The report tool generates comprehensive tables with:
- Performance results with confidence intervals
- Resource usage analysis
- Truncation indicators in [-.XX] format
- Overall statistics and totals
Deployment Considerations¶
Standalone Server¶
python leaderboard.py dataset.json --port 8050
# Access at http://localhost:8050
Reverse Proxy Deployment¶
python leaderboard.py dataset.json --url-base-pathname /leaderboard/
# Configure nginx/apache to proxy /leaderboard/ to the app
Mobile Responsiveness¶
The leaderboard includes mobile viewport configuration with: - Initial scale: 0.4 (zoomed out for table visibility) - Minimum scale: 0.2 (allows further zoom out) - User scalable: yes (pinch to zoom enabled)
Performance Optimization¶
The leaderboard uses several optimization strategies:
- Data caching: Full dataset loaded once at startup and stored in browser
- Client-side filtering: Group and manifold filters use cached data
- Lazy pagination: Only renders current page of 10 models
- HTML/CSS visualization: Heatmap cells use DIV elements instead of plotly for faster rendering
- Efficient callbacks: Dash callbacks minimize re-computation
These optimizations enable smooth interaction even with datasets containing dozens of models and hundreds of evaluation points.

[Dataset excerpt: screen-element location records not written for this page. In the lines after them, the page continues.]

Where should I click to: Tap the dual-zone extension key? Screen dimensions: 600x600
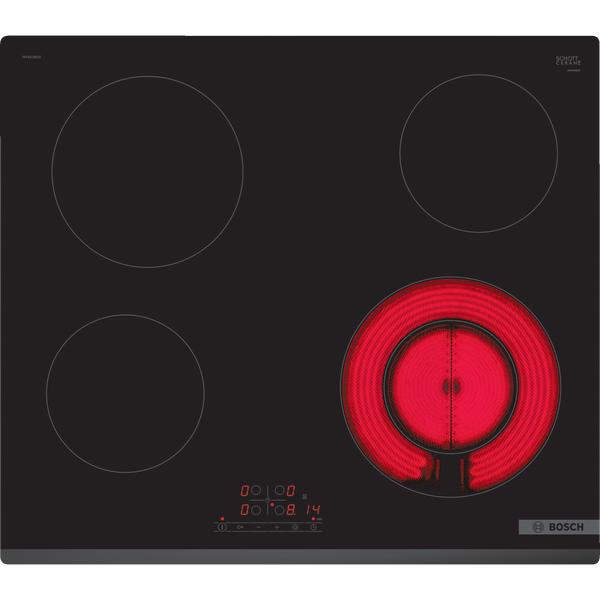(295, 526)
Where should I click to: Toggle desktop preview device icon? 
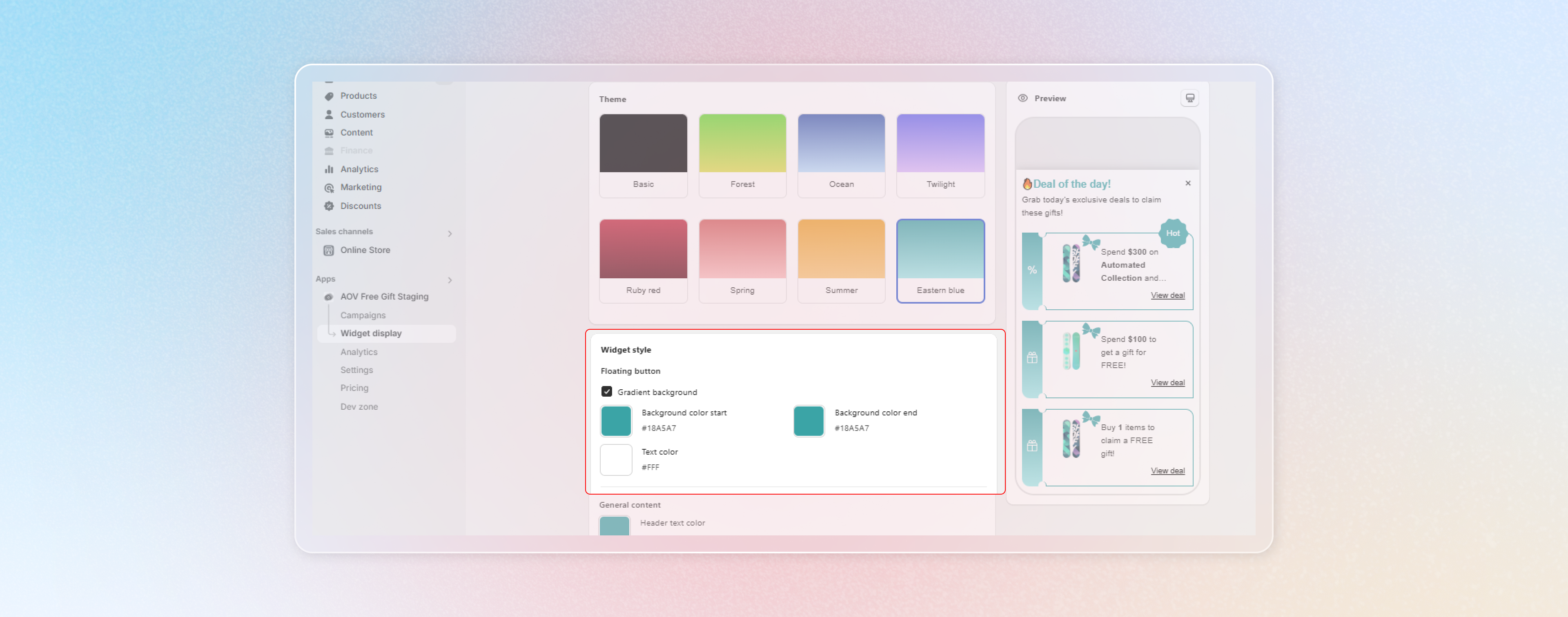click(x=1189, y=98)
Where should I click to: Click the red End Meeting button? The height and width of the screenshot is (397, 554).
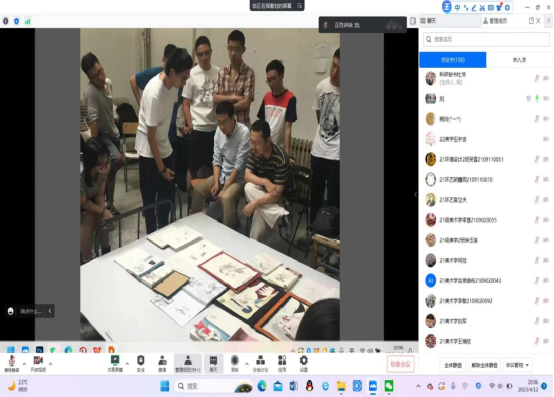tap(400, 364)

Integration with Analysis Pipeline¶
The leaderboard is the primary visualization tool in the ReasonScape analysis pipeline:
# 1. Run evaluation
python runner.py --config configs/m12x.yaml --degree 1 --model your-model
# 2. Process results
python evaluate.py --interview 'results/*/*.ndjson' --output analysis.json
# 3. Launch leaderboard
python leaderboard.py analysis.json
# 4. Optional: Generate markdown report
python report.py analysis.json --output report.md
The leaderboard serves as both an interactive exploration tool and a presentation-ready ranking system for LLM reasoning capability assessment.